Did you have any apprehensions about drawing from your own experiences for this piece?
I was very, very nervous for my parents to see it. I talk about my childhood, living with my Dad in the depths of his alcoholism, escaping the house to raise hell as a teen, stories I don’t think they knew. I was actually overwhelmed by their support of the project. My Dad’s story had a happy ending (he’s sober now), so I guess that helped.
You are a founding member of Unmuted Participants, how did this initiative come about and did you expect it would get such an incredible response from theatre makers as well as audiences and the press?
We were a group that came together under the artistic guidance of Ann Noble. The name came from our Zoom roots. The group started during pandemic and we have only ever met and collaborated on that platform. A lot of us have never even met each other person!
Will Unmuted Participants be something you will continue to explore in the future?
Absolutely. It’s an amazing group of very different, but incredibly creative and generous folks. We’re touring our pieces now, but I think we may go back into our creative cocoon this fall…
What would you say have been the most valuable lessons you have taken from Unmuted Participants and creating your show and what have you discovered about yourself during this whole process?
I really credit Ann Noble with encouraging me to explore my piece not just as a biography, but as an exploration of Rachel Carson through the lens of my own experience. It made the work so much richer. That lesson, to lean in to the things that are causing difficulty, to pull those apart, that has been really key to my growth. And in UP, we all play that role for each other, busting each other on the moments that don’t feel honest in the most gentle and supportive way, challenging each other to strive for the deeper truth.
Have you always had a passion for theatre and performing?
Pretty much. Since I could walk and talk, I’ve been either performing or building a world to perform in. I’m hopelessly an artist by nature.
How much has your background as an actor and director helped to guide you on this production?

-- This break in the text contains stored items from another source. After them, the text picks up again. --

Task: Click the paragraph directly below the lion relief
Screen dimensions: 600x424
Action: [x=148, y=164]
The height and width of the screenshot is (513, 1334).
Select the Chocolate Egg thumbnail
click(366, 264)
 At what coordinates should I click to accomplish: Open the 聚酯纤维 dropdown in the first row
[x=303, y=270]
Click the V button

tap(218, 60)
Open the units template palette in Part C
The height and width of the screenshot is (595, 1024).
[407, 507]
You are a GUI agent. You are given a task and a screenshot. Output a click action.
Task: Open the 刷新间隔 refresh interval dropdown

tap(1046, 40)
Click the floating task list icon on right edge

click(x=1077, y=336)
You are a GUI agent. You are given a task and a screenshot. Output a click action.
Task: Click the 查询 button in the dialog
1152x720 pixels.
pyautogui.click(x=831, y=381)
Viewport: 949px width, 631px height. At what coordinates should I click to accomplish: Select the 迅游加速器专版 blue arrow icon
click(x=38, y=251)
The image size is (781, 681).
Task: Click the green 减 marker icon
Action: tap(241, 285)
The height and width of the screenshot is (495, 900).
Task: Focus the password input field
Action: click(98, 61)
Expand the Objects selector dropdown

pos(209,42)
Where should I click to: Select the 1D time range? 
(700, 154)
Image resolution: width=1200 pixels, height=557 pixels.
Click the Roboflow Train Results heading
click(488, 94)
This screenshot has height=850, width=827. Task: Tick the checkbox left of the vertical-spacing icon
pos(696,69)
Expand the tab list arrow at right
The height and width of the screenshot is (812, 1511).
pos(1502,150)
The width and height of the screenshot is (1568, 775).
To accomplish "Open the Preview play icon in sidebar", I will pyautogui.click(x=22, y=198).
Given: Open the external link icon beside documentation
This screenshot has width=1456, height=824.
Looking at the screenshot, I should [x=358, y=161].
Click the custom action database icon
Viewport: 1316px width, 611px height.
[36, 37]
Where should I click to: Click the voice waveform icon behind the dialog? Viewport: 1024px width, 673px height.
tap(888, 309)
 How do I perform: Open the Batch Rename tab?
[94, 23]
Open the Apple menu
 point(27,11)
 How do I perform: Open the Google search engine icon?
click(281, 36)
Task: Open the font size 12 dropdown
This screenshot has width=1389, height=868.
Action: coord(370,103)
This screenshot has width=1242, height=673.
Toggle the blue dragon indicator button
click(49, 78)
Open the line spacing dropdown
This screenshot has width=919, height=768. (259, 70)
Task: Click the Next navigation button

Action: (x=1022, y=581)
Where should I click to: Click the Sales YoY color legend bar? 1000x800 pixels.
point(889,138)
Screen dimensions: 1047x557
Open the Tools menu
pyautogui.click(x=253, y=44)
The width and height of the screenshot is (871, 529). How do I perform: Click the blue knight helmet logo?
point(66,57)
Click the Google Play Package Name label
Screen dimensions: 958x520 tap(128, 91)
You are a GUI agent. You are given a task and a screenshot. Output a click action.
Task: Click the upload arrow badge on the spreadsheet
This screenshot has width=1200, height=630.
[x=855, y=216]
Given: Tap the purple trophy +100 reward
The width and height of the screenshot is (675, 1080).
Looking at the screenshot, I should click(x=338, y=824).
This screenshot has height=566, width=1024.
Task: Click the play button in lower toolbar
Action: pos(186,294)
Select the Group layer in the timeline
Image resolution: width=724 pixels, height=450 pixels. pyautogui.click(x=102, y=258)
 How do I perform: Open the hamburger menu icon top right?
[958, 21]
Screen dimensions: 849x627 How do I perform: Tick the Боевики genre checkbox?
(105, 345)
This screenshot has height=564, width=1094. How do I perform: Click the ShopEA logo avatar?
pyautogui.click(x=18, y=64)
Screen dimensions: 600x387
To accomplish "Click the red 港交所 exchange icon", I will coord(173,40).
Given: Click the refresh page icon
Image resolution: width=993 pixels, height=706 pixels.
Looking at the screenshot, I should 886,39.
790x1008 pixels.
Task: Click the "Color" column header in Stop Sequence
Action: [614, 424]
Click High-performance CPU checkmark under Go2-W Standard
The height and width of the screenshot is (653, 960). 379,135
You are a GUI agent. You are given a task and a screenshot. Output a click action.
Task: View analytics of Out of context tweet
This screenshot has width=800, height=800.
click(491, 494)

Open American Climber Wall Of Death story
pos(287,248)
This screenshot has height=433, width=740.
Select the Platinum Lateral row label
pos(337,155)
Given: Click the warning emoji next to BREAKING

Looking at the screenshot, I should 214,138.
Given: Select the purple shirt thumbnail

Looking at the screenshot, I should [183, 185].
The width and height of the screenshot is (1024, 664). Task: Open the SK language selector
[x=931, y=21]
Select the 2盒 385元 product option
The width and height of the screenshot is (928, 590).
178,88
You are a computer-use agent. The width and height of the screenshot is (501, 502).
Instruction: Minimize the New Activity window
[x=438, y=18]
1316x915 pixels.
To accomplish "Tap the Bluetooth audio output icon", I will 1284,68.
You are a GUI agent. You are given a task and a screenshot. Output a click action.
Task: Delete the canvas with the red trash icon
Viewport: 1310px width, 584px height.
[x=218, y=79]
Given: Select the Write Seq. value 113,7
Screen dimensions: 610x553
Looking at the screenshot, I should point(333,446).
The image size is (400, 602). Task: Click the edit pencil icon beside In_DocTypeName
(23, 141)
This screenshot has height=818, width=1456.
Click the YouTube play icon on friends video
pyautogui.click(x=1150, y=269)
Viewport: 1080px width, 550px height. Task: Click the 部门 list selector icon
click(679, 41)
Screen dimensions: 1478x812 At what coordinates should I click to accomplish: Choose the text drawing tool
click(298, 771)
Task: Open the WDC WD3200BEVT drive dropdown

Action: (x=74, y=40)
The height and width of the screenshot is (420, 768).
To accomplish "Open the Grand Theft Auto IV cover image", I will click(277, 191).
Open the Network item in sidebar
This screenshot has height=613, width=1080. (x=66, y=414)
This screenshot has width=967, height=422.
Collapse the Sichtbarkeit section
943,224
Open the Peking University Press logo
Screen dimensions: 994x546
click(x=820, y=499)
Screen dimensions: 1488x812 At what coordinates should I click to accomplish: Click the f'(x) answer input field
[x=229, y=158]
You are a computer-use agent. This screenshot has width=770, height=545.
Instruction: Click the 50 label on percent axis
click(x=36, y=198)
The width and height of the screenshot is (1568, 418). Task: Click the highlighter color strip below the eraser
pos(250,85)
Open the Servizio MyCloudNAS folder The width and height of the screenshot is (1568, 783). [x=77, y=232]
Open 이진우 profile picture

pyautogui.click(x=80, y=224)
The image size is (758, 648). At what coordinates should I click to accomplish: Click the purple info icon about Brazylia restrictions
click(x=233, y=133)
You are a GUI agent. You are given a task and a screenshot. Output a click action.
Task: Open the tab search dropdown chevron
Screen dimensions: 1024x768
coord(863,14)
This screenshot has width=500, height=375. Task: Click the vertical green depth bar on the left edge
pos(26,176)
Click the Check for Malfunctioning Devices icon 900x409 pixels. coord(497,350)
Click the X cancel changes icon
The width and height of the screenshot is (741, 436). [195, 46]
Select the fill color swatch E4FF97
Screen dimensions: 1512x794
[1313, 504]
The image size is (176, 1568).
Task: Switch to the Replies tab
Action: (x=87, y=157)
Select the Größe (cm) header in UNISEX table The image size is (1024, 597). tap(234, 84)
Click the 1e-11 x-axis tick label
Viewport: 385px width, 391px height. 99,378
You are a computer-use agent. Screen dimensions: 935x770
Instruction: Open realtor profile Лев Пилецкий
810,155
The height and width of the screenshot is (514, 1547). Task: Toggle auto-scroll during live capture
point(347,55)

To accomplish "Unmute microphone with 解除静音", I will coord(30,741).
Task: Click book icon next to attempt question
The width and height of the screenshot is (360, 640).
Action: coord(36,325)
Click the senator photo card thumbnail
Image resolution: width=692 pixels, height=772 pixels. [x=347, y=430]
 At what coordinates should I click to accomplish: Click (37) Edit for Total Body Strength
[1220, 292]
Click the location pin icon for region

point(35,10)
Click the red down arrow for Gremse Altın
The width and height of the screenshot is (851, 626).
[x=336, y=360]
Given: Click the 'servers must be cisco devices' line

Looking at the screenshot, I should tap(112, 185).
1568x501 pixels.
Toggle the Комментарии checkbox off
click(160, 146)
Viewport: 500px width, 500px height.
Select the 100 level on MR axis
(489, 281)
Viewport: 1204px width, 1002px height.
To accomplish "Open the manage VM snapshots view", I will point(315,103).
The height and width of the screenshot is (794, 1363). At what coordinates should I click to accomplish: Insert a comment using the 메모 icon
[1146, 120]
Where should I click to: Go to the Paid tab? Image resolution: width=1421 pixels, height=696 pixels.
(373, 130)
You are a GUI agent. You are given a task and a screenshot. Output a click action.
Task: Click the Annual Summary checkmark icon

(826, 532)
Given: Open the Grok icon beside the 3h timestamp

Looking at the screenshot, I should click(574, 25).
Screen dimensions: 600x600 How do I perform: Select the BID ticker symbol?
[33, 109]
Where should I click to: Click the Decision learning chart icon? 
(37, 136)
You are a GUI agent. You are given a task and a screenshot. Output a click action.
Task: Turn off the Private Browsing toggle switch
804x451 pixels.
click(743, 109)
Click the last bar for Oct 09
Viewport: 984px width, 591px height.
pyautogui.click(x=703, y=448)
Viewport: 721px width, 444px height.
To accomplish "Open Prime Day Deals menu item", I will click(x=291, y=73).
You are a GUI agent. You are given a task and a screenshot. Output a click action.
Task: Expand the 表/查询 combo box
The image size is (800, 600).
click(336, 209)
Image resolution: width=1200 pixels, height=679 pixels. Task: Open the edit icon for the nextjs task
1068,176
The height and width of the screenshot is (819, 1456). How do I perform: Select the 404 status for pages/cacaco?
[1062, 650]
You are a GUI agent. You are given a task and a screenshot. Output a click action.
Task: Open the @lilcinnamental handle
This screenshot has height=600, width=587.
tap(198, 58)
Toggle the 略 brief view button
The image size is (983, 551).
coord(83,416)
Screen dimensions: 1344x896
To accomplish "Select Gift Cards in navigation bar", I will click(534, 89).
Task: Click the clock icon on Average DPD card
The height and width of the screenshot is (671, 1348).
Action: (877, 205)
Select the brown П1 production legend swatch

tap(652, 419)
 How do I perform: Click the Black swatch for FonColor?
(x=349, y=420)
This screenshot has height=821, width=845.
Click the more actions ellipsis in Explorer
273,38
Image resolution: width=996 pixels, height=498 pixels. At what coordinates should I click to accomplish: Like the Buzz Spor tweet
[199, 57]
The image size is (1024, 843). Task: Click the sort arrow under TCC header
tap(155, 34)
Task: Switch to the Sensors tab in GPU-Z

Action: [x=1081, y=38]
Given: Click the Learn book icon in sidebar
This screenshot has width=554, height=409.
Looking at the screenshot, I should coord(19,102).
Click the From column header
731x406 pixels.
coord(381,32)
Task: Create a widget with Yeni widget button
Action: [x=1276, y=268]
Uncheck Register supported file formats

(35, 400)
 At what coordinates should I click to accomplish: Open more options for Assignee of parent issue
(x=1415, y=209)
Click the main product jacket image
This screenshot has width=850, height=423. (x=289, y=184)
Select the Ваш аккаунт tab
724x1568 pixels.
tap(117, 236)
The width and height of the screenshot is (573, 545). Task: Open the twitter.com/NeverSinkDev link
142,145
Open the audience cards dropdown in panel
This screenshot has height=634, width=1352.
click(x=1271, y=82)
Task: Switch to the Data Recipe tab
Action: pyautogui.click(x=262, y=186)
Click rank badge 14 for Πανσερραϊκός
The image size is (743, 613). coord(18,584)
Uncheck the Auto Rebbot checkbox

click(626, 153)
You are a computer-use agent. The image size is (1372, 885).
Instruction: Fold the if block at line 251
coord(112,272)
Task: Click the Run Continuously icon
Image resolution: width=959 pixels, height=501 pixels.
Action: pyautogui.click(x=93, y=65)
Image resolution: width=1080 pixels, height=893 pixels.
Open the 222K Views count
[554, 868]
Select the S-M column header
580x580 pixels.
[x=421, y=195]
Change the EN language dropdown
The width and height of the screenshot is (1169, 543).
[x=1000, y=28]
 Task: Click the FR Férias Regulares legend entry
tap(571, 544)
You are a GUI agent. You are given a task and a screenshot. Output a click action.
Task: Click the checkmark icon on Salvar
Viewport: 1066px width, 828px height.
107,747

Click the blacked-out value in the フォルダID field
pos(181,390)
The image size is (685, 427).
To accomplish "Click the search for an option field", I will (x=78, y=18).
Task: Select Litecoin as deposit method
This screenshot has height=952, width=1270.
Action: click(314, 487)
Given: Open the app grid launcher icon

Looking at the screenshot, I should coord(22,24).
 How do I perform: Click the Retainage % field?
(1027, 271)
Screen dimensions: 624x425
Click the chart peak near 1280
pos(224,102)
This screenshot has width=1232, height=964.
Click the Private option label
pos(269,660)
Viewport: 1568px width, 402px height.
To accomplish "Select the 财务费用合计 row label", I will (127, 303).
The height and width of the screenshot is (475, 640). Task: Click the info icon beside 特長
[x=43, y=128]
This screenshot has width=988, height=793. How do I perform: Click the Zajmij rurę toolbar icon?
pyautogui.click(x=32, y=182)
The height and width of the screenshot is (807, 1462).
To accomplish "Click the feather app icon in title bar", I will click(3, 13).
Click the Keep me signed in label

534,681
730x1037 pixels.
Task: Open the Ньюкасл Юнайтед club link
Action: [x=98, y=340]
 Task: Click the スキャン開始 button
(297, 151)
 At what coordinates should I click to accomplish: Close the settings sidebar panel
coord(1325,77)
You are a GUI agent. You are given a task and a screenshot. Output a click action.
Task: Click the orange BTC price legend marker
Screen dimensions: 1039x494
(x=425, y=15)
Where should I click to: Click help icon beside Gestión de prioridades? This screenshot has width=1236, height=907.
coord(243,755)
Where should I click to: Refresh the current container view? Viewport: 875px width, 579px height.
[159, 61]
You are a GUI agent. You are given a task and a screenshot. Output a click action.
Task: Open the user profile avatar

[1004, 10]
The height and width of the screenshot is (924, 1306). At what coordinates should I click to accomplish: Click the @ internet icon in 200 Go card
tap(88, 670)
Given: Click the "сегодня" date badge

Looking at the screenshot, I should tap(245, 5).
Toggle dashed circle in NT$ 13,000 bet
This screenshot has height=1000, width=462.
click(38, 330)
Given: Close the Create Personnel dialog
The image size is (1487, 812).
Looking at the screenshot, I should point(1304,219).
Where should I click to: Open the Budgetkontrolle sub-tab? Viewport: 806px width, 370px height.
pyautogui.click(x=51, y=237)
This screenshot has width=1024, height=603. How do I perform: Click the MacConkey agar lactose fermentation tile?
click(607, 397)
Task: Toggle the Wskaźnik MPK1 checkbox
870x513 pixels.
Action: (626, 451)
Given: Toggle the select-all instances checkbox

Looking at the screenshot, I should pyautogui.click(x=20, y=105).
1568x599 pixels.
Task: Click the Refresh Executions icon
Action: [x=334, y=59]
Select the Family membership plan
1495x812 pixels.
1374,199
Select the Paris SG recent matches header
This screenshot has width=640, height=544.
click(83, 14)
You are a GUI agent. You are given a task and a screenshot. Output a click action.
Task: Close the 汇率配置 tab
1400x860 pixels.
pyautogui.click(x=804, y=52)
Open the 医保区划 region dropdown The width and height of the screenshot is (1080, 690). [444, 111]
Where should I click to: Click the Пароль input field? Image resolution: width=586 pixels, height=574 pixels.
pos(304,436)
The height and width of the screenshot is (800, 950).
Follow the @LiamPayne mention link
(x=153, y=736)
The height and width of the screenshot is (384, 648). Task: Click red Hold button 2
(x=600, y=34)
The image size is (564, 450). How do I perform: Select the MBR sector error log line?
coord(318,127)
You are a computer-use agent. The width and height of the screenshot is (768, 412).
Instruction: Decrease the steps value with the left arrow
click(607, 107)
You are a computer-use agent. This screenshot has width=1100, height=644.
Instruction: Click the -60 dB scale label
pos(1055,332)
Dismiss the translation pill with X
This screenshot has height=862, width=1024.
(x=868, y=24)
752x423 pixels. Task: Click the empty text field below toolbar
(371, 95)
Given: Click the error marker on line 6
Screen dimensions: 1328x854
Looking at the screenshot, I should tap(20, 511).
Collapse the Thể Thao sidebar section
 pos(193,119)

I can’t not do both. I would put art in there too, actually. In rehearsal, we’ll work on a scene, and it’ll inspire an idea for a set piece or a prop. I’ll go away and build it and then often that will then inspire a new acting idea. I guess I am like Rachel Carson in that way, that interconnectedness between the inner life and the outer life, the visuals, the writing, the character work.
Has your style and the approach to your work changed much since you started out?
I’ve gotten a lot looser. I remember when I first started directing back in college, I wanted to dictate every detail. Now I’m more likely to let the actors choose their own blocking and tweak it. As a writer, I’m more willing to let my journal doodling inform the narrative, to let it evolve and wiggle its way into shape, instead of trying to hammer on a structure by force. As an actor, well, since that’s my main gig, after 20 years I think I just trust myself more. I’ll try anything to get a scene or moment to work. I’m happy to mess around until the truth pops out. It’s recognising when you’re getting to the good stuff, that’s the trick.
Do you have any advice, tips or suggestions you would offer fellow theatre makers or actors?
Dive in and start. Find like-minded folks to play with. Follow the crazy ideas and don’t be afraid to pull up the floorboards if a better path presents itself.
And finally, what do you want your fringe audiences to take away from Imagining Rachel?
She’s not so different from us. She cared about something, and she took little actions daily to lean into what she thought was right. Eventually her actions added up to a huge shift in humanity’s perspective about our environment. If we can all be a little more gentle with ourselves—try to do little things to help the environment, not get overwhelmed by how hopeless it all feels, but let those little things add up… Well, then there is a real possibility for another huge perspective shift. And that is what the world desperately needs.